Start of Provided entries
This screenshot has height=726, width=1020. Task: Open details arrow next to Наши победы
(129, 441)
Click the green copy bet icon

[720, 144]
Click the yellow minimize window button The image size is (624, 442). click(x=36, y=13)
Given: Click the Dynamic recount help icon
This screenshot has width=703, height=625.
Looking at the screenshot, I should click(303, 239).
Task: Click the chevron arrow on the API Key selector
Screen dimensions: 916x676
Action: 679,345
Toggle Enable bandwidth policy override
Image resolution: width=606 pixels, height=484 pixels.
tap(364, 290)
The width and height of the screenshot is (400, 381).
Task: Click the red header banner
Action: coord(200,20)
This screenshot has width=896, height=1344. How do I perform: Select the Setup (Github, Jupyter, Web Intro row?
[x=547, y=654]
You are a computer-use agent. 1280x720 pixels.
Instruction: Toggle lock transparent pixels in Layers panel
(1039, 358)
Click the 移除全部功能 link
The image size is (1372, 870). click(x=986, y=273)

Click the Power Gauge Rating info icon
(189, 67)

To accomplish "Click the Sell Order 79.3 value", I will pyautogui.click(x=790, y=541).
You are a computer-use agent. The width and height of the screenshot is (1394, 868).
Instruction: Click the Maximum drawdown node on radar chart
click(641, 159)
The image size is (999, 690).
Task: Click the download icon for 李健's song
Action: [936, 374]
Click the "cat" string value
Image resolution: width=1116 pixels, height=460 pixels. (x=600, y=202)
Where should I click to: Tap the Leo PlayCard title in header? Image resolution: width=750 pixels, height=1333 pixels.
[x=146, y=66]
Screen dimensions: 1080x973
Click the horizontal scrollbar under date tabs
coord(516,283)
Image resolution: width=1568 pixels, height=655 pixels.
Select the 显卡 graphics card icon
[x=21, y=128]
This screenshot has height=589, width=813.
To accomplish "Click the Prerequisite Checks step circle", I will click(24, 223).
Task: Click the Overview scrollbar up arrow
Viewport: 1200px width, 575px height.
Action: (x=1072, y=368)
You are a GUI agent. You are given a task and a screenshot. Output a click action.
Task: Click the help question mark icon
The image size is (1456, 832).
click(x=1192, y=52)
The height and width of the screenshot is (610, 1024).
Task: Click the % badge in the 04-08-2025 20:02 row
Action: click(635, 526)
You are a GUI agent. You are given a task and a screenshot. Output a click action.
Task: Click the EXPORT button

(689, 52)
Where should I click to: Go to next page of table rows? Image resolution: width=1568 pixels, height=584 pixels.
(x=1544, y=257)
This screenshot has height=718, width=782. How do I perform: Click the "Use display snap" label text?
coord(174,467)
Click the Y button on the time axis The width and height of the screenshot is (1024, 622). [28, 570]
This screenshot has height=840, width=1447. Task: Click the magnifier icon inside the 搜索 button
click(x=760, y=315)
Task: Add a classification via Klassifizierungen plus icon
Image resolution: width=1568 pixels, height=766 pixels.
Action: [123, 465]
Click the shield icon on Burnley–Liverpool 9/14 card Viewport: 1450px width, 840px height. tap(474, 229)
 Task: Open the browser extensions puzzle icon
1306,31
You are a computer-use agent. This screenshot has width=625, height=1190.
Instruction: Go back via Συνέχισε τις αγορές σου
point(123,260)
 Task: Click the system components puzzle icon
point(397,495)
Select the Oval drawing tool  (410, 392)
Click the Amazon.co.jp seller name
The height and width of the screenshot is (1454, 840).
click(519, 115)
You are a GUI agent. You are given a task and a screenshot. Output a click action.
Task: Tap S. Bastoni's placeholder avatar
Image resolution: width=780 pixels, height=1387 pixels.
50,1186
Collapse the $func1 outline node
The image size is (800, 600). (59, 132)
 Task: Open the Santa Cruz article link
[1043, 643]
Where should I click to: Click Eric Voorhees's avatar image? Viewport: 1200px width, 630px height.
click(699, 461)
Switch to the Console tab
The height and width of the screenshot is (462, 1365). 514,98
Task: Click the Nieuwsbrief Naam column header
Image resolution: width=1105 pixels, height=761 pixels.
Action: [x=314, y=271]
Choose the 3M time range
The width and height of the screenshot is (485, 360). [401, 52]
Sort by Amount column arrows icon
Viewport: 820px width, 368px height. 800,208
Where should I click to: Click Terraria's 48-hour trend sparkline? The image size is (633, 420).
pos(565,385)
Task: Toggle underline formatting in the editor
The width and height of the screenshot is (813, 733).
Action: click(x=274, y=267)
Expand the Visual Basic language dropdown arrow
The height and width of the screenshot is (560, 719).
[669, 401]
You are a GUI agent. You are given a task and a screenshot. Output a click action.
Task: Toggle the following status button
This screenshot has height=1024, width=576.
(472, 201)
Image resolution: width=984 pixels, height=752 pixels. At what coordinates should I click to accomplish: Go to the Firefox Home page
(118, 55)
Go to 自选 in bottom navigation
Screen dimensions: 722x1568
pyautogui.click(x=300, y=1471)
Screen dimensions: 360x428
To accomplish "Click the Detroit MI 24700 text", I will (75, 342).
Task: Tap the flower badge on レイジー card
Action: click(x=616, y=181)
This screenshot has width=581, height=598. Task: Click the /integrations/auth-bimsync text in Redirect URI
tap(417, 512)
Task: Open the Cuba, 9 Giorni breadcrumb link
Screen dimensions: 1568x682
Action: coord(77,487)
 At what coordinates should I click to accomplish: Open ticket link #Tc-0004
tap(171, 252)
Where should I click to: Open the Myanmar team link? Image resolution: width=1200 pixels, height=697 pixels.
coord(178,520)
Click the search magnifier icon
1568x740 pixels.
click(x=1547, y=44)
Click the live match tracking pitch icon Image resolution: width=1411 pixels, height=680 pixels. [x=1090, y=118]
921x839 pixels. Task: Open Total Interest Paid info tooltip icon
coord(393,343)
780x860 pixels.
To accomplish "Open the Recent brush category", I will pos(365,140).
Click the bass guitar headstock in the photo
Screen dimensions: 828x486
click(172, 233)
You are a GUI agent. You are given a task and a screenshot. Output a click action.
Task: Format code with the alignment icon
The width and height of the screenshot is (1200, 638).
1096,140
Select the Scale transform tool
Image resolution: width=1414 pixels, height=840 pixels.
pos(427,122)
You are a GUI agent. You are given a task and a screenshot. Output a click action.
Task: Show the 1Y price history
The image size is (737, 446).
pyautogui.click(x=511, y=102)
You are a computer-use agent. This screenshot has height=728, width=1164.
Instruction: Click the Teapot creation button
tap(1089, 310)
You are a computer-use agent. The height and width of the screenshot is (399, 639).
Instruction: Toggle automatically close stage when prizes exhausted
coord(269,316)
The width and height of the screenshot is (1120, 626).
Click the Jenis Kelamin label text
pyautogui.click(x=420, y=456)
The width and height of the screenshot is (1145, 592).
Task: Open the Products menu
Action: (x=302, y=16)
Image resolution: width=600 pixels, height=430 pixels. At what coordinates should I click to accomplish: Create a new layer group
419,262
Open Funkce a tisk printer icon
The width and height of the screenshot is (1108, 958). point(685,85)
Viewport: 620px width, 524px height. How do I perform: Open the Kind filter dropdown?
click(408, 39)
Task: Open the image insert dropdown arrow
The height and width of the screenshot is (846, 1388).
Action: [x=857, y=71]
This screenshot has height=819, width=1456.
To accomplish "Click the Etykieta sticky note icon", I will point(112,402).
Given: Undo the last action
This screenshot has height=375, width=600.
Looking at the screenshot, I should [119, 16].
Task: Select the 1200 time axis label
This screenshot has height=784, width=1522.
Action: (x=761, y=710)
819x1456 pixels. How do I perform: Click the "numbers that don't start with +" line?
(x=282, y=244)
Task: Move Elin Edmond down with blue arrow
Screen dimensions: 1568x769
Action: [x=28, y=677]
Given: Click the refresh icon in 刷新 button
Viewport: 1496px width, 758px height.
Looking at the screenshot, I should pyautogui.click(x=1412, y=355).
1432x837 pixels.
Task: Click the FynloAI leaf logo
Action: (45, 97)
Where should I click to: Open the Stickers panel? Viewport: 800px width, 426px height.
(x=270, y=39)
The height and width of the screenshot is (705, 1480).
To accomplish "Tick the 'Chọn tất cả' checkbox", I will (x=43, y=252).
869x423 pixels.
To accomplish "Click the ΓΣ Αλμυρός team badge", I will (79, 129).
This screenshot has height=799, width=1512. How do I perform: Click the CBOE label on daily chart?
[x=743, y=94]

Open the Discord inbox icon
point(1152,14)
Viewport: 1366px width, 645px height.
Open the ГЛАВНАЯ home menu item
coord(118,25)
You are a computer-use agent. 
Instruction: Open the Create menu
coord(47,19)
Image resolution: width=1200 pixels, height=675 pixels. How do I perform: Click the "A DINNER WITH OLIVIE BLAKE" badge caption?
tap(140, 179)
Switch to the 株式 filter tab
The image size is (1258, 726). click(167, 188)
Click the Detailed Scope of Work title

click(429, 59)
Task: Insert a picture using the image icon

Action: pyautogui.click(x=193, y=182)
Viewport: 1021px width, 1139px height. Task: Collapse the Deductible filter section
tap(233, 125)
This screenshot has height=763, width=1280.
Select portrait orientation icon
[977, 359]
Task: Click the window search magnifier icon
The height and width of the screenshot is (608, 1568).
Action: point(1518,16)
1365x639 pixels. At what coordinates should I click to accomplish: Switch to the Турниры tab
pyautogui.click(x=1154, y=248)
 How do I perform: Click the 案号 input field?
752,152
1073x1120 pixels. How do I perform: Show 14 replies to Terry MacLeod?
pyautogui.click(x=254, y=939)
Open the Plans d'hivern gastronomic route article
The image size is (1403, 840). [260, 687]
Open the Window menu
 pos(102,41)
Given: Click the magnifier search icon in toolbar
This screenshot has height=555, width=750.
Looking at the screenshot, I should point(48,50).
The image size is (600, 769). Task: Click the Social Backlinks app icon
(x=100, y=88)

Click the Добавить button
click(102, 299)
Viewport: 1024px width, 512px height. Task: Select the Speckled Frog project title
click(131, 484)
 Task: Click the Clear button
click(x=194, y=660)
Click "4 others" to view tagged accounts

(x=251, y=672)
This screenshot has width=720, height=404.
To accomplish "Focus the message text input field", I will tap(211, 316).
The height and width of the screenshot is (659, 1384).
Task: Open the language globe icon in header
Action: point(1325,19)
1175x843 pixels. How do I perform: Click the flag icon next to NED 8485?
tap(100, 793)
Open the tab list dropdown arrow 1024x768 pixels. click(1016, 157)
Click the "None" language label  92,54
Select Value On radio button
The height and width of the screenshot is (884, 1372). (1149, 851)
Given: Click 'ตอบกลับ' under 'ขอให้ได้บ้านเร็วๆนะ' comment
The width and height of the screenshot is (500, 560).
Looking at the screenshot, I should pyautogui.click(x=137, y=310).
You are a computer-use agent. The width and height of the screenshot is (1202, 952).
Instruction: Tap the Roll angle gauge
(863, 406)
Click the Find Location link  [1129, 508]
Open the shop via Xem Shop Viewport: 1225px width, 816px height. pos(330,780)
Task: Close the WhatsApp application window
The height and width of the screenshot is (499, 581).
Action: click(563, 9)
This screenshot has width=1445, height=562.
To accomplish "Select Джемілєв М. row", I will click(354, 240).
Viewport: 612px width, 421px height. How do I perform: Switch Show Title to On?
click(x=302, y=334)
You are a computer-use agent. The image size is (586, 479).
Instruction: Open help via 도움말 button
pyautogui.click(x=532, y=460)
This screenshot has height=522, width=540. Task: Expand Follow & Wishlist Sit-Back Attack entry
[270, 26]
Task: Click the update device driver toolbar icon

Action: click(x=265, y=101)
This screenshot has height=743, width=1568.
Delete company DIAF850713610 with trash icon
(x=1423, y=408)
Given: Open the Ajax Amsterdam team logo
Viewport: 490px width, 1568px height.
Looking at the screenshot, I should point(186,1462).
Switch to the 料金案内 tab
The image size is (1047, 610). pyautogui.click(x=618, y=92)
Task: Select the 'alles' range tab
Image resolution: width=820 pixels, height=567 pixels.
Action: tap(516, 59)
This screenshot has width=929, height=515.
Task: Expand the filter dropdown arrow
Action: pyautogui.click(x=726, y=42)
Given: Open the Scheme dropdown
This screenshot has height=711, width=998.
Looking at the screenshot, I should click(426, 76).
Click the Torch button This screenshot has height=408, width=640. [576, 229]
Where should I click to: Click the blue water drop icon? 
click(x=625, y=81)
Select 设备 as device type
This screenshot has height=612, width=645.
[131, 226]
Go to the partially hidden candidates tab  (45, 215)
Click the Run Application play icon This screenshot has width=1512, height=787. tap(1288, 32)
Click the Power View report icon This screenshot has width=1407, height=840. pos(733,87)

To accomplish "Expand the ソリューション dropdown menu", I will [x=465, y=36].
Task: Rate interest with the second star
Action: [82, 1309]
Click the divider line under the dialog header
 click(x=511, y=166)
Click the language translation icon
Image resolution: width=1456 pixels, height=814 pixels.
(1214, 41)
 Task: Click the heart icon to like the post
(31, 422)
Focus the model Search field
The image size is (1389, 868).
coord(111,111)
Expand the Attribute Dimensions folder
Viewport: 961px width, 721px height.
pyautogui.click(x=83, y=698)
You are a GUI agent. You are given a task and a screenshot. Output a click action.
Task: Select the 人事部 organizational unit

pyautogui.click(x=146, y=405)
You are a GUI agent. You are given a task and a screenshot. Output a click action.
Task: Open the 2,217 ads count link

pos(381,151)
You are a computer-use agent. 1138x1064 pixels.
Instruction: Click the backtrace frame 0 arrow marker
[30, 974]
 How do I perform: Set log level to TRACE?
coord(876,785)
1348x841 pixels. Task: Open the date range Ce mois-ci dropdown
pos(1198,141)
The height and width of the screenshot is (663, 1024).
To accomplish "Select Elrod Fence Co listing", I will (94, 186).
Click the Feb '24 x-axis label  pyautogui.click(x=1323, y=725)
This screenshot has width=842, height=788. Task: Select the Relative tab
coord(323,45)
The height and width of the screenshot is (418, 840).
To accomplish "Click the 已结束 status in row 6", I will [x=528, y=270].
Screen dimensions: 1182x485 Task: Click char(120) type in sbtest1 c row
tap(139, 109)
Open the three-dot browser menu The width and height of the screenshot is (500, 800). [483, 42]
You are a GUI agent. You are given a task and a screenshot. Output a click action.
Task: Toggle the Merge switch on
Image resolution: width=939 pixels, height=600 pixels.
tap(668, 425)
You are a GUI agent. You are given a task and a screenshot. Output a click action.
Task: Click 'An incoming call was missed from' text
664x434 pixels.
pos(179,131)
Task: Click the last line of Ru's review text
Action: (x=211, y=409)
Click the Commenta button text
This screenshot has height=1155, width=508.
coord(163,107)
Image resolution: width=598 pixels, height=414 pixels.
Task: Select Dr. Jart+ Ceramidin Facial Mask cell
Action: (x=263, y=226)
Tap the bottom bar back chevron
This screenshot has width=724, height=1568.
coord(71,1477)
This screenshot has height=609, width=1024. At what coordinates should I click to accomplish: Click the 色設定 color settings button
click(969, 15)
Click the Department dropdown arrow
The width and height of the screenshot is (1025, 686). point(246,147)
End of Provided entries
# [Required work]
Take the stretch of lines above from the one containing "You are a computer-use agent. 1138x1064" through the one containing "The height and width of the screenshot is (663, 1024)." and repeat it exactly, adding no other line.

# [Answer area]
You are a computer-use agent. 1138x1064 pixels.
Instruction: Click the backtrace frame 0 arrow marker
[30, 974]
 How do I perform: Set log level to TRACE?
coord(876,785)
1348x841 pixels. Task: Open the date range Ce mois-ci dropdown
pos(1198,141)
The height and width of the screenshot is (663, 1024).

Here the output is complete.